_Problem to work on_
No pictures belong in the copy. Restate the rest of the data exactly.

-- Opening Marker --

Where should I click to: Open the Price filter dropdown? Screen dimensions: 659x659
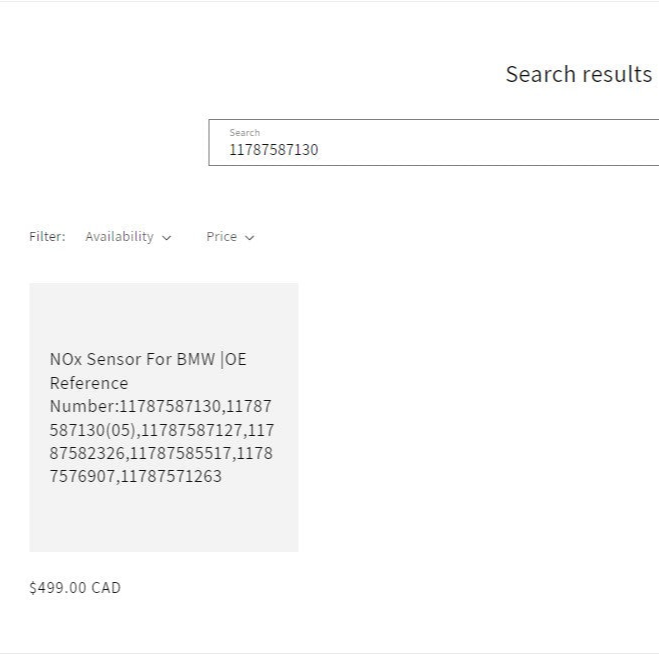point(230,237)
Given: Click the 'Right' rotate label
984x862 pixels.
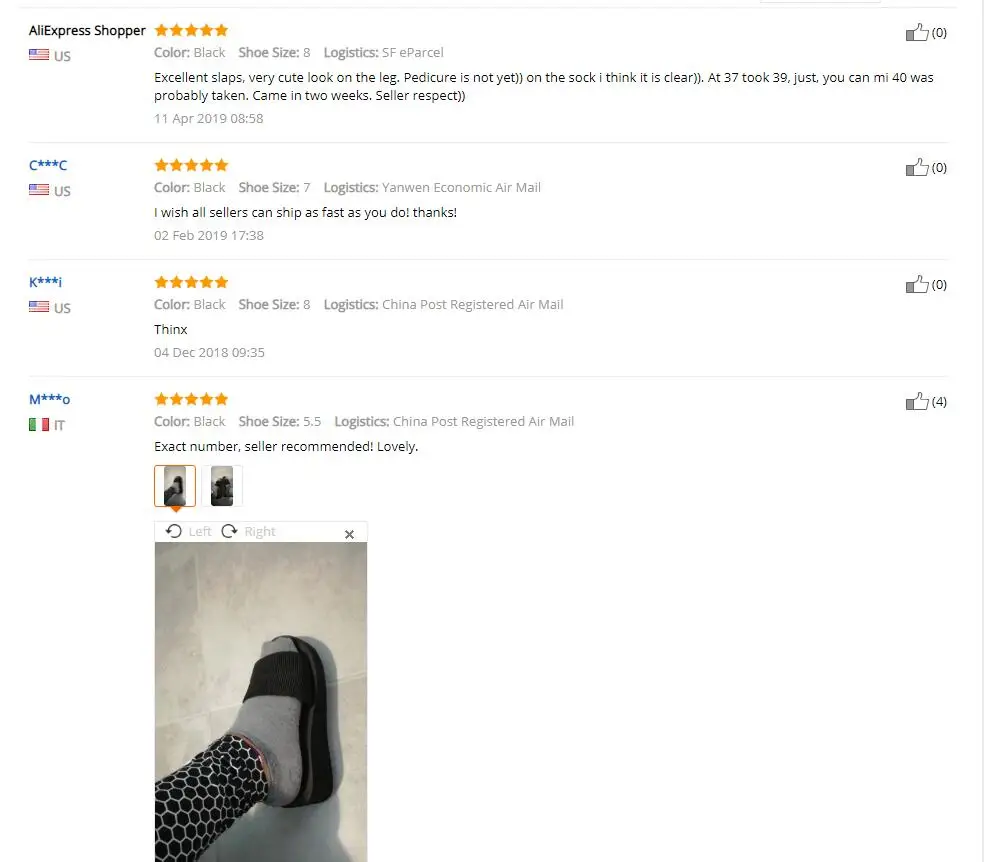Looking at the screenshot, I should 260,532.
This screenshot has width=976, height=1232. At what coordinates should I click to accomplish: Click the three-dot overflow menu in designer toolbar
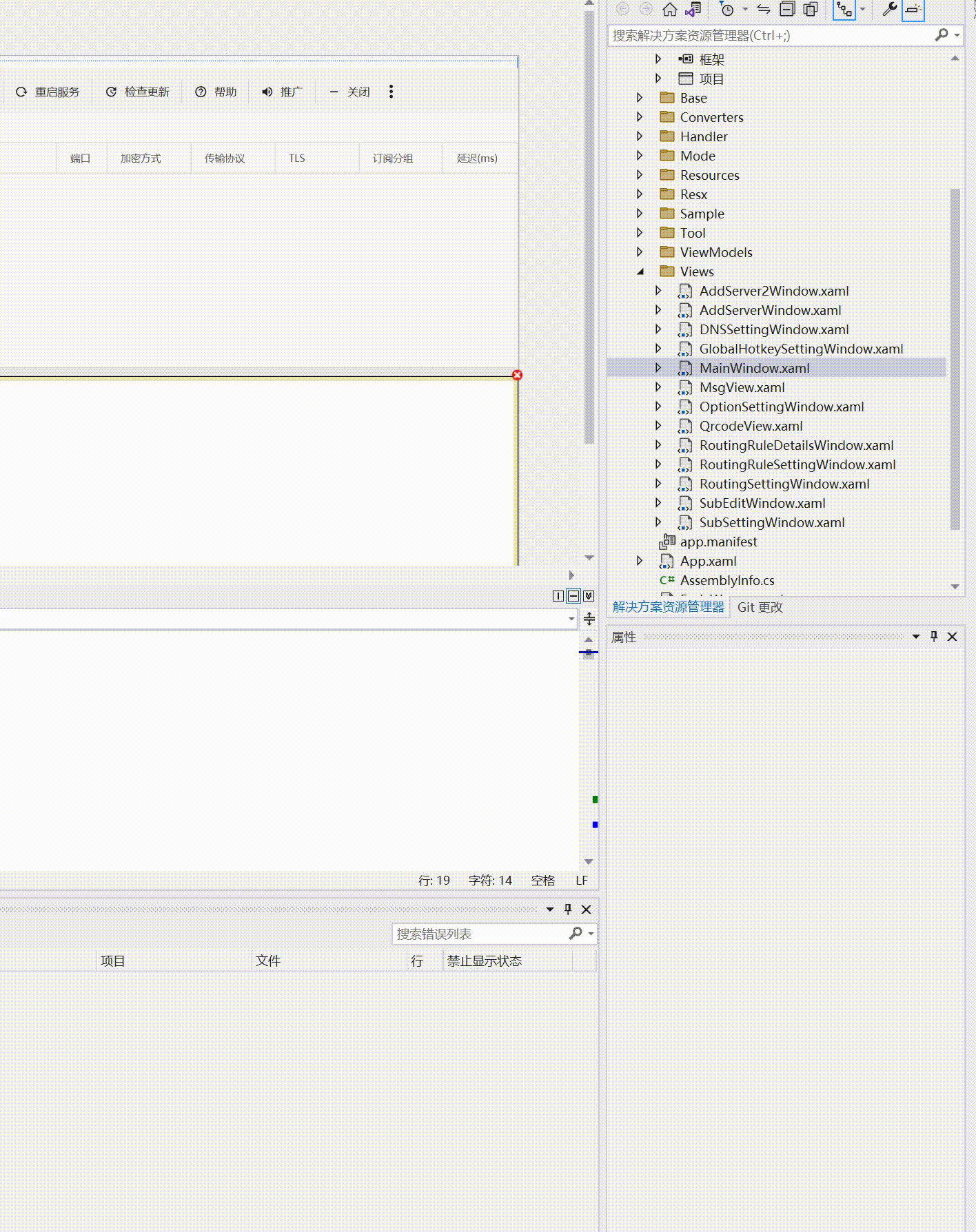click(391, 92)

-- Closing Marker --

_Response to the exercise_
Where should I click to: Open the Price filter dropdown? Screen dimensions: 659x659
point(230,237)
Given: Click the 'Right' rotate label
984x862 pixels.
Looking at the screenshot, I should 260,532.
This screenshot has width=976, height=1232. At what coordinates should I click to accomplish: Click the three-dot overflow menu in designer toolbar
click(391, 92)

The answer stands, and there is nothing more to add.